Secure Messaging and the Winter Strategy

Secure messaging is a requirement of the ePIP. HealthLink is free for General practice, Check out their HealthLink website.  

Hot Tip: To encourage and notify other providers that your practice uses secure messaging you could place the following at the bottom of your referral documents by editing them in letter writer:

"Our Practice prefers to receive correspondence via HealthLink our secure messaging vendor. Our EDI is                                   ."

The PHN collects practice electronic messaging details to provide to the Local Health District which assists you to receive Electronic Discharge Summaries for your patients from the hospital. 

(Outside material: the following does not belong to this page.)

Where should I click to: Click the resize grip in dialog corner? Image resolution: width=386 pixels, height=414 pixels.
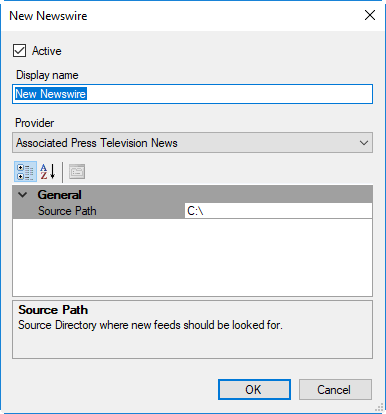point(379,408)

Action: Update your electronic messaging details with the PHN. Update your referral templates to include your EDI. Update you address book by using the healthlink directory. You can talk to your practice support officer for assistance.

9. Need help?

If you want additional information or support to introduce the winter strategy into your practice, contact your Practice Support Officer. 

Action: Call us on 4708 8100 or contact our Practice Support team online

Consumer awareness

We have launched an educational campaign to raise awareness in our community about the importance of being vaccinated. This campaign includes a video that will be playing in some practices in region, as well as through cinemas and online. 

Your Practice Support officer can deliver posters and/or brochures for your practice to support this educational campaign.

Or you can order them online from our practice support team.

Let’s work together to increase the numbers of people vaccinated and reduce the spread of flu this season.